Most folks think they make pretty solid decisions.
They are wrong. There are so many decisions we make each day. So many factors.
Studies show we make 200+ decisions a day on food alone.
(Let’s be honest, we can improve there)
You don’t make better decisions because of poor judgment.
You make poor-quality decisions because you lack quality information.
I’m talking about information on HOW you make decisions.
Research demonstrates that the quality of your decisions decreases as you make more choices, simply because you get tired of making them.
A decision journal is one of the most powerful tools you can use in your personal and professional life.
An article for Farnam Street suggests when you’re faced with a large decision, use your journal to capture the following:
- Your choice
- Your expected result of making that choice
- Your reason for expecting those results
- How you feel about your decision
Doing this gives you a valuable resource for reflection.
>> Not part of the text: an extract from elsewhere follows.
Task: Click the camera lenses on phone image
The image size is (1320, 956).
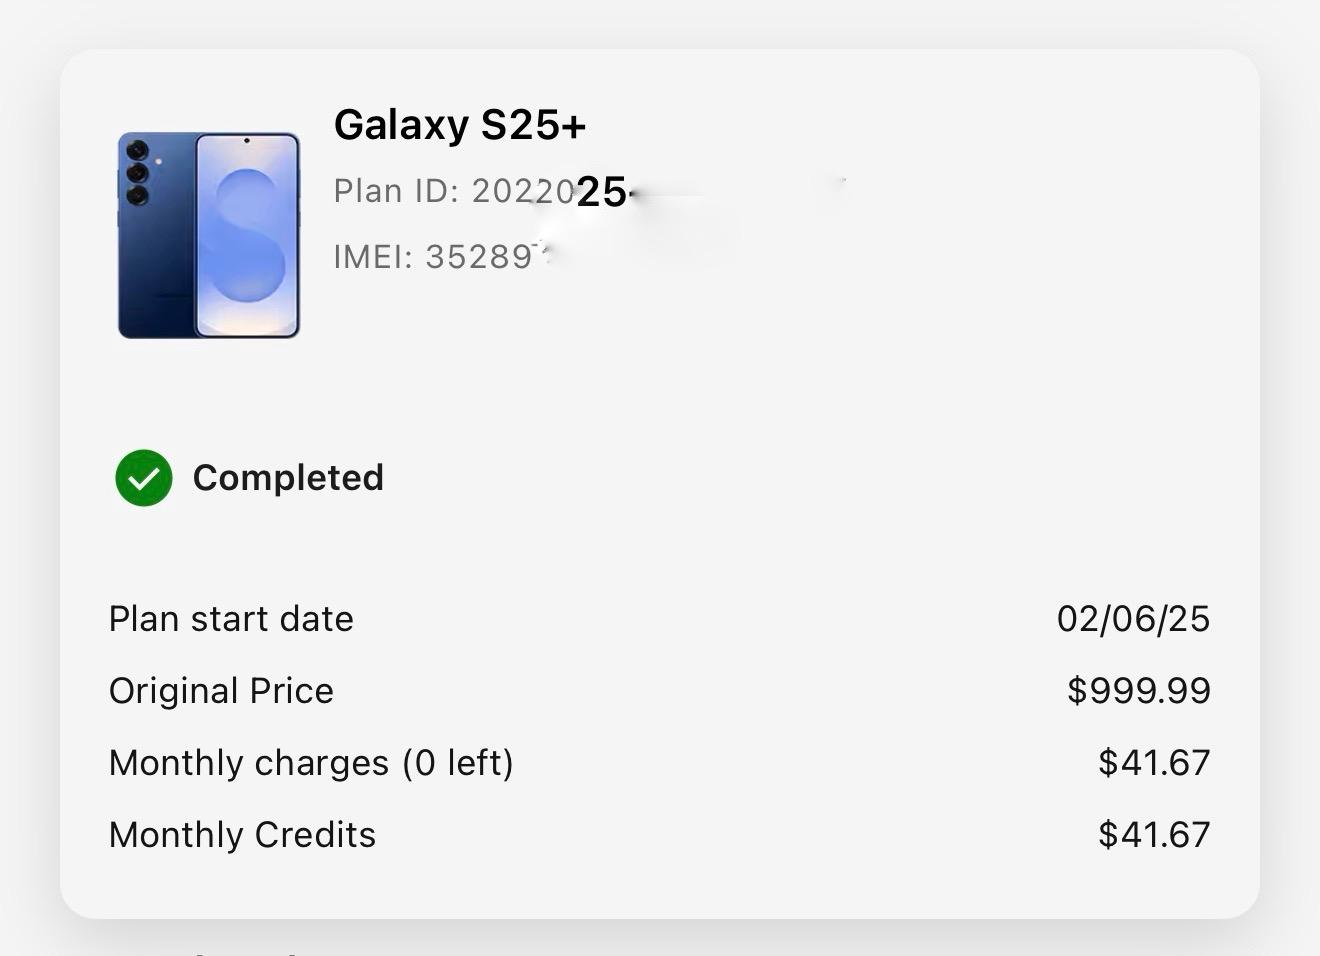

When was the last time you were able to look back, and clearly articulate the components just described? If you’re like most people, it’s never.
That ends today.
You’re going to make better decisions supported by better data. Maybe you have a pattern of making assumptions that you shouldn’t. Or perhaps you make a lot of decisions in an emotional state that isn’t ideal. Or perhaps your expectations are simply way out of line.
Your decision journal is going to give you the evidence you need to make adjustments to improve your decisions and how you make them.
What will you use to improve the quality of your decision?